In October 2025, authorities in China arrested nearly 30 pastors and church members of the Zion Protestant Church, one of the largest unofficial Christian churches in China, including its founder, Pastor Jin ‘Ezra’ Mingri. The Zion Church was founded in 2007 and is not sanctioned by the government. It faced restrictions in 2018 when its Beijing church was shut down by authorities. Despite restrictions, membership increased during the Covid-19 pandemic through online sermons and has continued to grow. Pastor Jin was arrested under article 287-1 of China’s criminal law for “illegal use of information networks,” an offense which can result in a prison sentence of up to three years. These arrests signify the latest crackdown on faith groups in China, which has a long history of restricting the right to freedom of religion.
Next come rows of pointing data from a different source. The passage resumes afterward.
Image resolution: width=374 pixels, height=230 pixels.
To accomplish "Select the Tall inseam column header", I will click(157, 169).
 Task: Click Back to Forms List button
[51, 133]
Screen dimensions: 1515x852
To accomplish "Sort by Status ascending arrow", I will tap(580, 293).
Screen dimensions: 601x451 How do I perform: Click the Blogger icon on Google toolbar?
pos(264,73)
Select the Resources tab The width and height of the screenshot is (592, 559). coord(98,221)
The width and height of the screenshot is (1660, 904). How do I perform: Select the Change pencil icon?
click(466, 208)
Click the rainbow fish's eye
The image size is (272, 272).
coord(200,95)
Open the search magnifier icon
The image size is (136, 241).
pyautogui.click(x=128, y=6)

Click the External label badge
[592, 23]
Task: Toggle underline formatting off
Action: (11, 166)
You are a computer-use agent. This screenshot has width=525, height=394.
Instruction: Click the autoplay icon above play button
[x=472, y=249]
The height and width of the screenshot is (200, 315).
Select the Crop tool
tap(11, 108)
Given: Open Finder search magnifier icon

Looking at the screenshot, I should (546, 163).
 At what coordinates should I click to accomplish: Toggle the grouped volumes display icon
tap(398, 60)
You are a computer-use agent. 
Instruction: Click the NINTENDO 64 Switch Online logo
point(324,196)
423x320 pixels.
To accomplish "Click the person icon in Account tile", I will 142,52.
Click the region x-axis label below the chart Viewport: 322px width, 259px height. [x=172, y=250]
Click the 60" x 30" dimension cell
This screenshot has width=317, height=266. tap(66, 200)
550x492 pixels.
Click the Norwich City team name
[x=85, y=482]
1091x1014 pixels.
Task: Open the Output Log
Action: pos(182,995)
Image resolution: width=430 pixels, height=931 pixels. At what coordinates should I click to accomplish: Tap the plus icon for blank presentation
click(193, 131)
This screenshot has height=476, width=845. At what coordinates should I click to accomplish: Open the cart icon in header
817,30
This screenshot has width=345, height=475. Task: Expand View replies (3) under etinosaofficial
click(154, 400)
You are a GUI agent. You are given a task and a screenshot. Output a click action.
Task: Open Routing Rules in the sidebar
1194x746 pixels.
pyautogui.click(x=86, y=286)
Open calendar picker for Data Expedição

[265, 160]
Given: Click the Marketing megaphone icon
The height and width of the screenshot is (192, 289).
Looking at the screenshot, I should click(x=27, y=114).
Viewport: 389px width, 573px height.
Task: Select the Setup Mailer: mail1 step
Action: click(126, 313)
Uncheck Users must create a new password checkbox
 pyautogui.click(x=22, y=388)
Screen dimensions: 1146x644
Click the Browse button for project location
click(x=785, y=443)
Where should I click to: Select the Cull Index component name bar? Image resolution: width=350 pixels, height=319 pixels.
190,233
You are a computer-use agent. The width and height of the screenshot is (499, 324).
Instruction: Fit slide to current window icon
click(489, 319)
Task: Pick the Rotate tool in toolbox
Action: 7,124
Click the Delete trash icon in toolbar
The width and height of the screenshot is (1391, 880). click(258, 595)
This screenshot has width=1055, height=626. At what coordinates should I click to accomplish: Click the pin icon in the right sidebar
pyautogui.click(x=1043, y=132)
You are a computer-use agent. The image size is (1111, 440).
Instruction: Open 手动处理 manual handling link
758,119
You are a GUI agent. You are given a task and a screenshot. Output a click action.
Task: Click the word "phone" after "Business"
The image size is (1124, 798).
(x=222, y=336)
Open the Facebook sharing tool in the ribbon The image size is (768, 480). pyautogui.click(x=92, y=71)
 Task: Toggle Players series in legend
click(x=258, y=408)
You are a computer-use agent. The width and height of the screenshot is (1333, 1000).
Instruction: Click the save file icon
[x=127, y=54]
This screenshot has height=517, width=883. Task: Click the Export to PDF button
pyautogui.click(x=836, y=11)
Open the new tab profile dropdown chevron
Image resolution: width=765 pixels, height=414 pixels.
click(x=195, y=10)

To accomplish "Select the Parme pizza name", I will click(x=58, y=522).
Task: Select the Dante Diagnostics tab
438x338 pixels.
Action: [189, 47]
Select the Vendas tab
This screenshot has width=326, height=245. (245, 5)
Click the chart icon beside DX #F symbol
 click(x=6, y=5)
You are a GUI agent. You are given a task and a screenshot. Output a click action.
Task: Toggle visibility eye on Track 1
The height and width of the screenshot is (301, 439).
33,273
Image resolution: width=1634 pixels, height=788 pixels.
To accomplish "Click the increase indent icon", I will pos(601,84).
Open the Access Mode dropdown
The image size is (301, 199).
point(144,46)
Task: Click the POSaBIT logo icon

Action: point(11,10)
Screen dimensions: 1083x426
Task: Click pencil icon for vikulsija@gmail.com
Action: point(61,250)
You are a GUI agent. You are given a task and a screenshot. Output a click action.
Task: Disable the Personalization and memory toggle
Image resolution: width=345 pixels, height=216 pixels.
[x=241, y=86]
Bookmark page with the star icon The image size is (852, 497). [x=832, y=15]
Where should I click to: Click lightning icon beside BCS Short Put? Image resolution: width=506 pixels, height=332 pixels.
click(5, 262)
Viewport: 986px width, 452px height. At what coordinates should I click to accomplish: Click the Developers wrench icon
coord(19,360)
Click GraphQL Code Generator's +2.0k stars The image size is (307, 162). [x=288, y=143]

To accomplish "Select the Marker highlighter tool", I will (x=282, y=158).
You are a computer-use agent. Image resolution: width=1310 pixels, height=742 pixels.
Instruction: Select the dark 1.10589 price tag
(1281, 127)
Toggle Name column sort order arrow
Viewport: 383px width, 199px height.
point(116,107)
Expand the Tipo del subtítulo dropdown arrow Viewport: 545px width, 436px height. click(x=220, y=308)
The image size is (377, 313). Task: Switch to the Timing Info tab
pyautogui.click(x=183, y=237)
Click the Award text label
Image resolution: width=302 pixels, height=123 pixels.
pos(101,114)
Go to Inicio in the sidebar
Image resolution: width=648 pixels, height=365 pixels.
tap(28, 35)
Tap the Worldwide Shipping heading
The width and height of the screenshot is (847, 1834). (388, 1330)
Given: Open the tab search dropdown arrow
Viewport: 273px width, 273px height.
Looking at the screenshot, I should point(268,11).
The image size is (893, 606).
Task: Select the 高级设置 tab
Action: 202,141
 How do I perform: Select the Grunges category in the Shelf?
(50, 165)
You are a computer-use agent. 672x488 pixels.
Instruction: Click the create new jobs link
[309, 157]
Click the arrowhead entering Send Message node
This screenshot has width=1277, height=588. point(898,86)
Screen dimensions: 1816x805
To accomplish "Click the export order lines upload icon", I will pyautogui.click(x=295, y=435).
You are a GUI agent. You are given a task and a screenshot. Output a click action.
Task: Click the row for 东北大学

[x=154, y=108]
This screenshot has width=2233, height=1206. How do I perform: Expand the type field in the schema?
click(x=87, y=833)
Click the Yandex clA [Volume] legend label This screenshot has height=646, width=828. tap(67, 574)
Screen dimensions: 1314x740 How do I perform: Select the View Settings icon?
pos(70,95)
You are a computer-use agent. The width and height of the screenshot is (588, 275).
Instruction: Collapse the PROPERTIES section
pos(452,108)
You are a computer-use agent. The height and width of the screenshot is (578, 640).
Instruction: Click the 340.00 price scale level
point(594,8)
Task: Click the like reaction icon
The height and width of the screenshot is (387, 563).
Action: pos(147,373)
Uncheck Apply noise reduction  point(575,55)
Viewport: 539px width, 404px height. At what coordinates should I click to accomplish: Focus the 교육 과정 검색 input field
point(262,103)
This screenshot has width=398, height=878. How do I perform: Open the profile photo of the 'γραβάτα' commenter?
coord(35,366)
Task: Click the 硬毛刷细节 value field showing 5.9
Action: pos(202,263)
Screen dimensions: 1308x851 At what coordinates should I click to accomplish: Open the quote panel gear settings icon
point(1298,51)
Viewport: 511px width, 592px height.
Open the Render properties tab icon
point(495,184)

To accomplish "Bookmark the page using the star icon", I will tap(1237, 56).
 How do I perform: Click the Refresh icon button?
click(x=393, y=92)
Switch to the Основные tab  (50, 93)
Under the 2005 Regulations on Religious Affairs, all religious groups must be registered and controlled by the authorities. Under Chinese leader Xi Jinping, the government has sought to “sinicize” religion and increase ideological control to ensure it is aligned with the Chinese Communist Party.


North Korea 

A new human rights report has revealed that since the start of the COVID-19 pandemic in 2020, North Korea’s crackdown on religious freedom has accelerated. According to the data in the report, violations of religious freedoms accounted for less than 1% of all human rights cases until the 2000s but have since increased to 8.5% by the 2020s. This is likely due to various laws that have been introduced since 2020 that, at the time, aimed to prevent COVID-19 infections from spreading into the country, but now function to eliminate any general freedom of expression. Such laws have specifically targeted the inflow and spread of information and media from outside of North Korea, as well as intensified repression relating to ideological expression. When interviewing 15,303 defectors, researchers reported 99.6% of respondents answered that free religious activities are impossible in North Korea. According to this report, North Korean officials who are responsible for carrying out such abuses have the potential to be prosecuted under crimes against humanity as stated in international law.